_Material for the task_
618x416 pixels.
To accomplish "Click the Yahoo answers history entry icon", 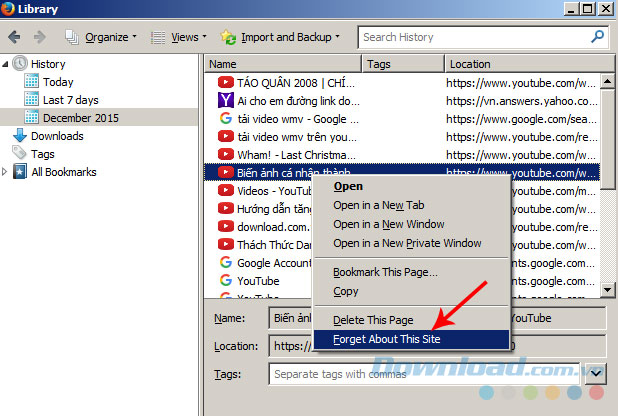I will point(225,100).
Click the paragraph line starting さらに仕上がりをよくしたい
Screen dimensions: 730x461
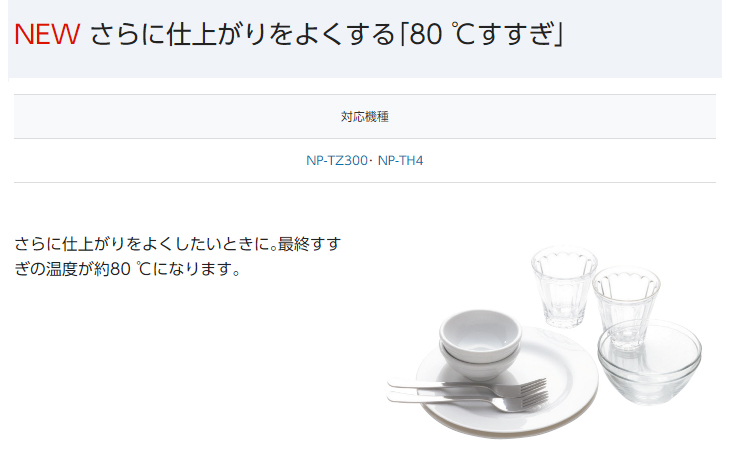(178, 244)
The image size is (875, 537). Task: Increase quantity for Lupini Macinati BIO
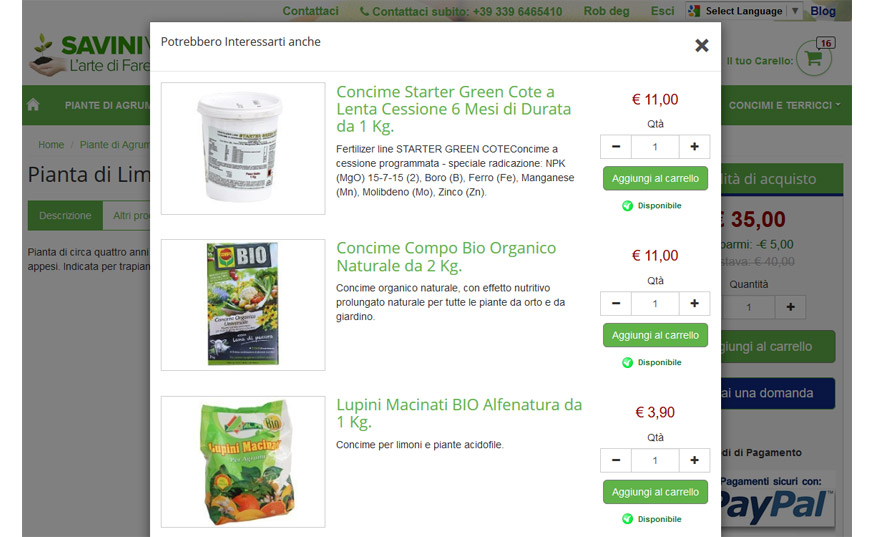pyautogui.click(x=694, y=461)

_Activity_
Reproduce word for word the lines from the one containing "Screen dimensions: 730x461" through the end of the data, both ends kept. Drop the pictures.

_Response below_
Screen dimensions: 730x461
(178, 244)
The image size is (875, 537). Task: Increase quantity for Lupini Macinati BIO
pyautogui.click(x=694, y=461)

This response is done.